Exercise brief:
A bare number is the only acceptable answer: how many lines of these entries include "Enable"?

==== Entries shown

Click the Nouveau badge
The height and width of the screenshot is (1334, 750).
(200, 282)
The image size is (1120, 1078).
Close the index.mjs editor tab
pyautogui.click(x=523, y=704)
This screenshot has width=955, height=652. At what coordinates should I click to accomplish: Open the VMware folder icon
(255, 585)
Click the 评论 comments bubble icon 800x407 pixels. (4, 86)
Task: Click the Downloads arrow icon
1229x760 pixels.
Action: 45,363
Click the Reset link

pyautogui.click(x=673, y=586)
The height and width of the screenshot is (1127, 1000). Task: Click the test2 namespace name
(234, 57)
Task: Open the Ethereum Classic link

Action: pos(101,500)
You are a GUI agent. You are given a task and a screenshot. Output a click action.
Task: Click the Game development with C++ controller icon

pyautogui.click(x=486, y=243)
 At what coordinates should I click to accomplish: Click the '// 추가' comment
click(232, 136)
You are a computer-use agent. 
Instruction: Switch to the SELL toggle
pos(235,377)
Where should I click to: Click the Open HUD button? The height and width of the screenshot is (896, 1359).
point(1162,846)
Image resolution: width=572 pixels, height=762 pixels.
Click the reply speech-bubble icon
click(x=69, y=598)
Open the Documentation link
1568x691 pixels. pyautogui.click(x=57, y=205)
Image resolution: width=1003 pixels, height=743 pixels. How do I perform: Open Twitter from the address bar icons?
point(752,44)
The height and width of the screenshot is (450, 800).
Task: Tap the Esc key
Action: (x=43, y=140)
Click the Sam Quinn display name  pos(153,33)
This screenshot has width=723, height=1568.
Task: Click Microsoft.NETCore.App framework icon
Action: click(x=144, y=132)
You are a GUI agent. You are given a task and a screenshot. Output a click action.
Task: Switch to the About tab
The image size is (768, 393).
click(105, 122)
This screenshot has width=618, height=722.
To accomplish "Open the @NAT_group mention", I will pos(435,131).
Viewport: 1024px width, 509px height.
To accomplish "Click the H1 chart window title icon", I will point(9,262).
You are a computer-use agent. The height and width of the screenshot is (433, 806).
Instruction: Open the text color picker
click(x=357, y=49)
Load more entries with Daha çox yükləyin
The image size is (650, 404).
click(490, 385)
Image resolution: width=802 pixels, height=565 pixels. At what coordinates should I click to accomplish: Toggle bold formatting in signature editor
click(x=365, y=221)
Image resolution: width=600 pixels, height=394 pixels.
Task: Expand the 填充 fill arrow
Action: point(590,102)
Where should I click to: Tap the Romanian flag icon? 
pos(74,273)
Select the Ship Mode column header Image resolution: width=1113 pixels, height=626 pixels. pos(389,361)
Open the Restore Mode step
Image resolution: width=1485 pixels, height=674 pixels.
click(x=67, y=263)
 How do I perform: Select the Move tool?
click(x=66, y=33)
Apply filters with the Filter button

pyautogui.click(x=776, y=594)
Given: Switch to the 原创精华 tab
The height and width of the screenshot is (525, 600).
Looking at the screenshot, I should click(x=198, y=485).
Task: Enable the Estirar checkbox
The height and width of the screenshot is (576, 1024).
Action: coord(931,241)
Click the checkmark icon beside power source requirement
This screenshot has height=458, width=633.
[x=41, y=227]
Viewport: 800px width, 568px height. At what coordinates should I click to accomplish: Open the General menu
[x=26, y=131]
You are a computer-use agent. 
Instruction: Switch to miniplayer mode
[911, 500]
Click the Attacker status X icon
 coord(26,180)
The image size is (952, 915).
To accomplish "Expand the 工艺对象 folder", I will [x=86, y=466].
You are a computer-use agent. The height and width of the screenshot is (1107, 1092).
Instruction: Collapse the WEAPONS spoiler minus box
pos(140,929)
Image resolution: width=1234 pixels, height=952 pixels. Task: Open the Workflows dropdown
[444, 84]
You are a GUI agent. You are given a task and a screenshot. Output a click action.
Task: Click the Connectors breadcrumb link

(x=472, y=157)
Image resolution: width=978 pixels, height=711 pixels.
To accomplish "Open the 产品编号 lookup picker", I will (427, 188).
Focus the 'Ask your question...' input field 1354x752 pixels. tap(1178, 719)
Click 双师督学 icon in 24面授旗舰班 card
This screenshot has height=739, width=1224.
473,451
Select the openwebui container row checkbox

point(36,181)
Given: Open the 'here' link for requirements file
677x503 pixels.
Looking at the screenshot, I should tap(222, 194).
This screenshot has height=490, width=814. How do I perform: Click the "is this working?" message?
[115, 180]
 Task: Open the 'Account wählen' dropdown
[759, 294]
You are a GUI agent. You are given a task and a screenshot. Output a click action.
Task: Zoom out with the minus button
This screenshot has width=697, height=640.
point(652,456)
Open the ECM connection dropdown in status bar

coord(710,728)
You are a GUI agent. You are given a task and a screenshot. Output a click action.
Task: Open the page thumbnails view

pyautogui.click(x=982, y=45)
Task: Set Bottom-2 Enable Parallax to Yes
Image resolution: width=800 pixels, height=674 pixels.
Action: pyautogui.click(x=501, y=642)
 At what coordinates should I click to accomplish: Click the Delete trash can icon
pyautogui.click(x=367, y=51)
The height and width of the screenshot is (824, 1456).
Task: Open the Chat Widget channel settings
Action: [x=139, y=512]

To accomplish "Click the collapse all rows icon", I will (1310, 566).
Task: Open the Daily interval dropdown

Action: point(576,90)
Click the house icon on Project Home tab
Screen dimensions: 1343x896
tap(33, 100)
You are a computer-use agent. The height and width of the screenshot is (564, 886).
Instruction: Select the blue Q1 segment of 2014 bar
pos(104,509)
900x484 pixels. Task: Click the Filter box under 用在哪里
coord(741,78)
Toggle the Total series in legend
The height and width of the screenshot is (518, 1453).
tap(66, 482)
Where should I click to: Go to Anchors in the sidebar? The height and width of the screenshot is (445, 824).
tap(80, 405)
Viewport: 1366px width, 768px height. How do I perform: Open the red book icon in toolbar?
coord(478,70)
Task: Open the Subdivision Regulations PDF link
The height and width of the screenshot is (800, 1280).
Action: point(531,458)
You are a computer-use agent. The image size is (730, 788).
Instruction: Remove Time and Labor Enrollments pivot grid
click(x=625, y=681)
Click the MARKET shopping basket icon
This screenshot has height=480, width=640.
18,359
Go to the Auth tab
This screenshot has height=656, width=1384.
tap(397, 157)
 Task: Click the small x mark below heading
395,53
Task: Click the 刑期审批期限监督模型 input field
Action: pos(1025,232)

========

Response to this exercise:
2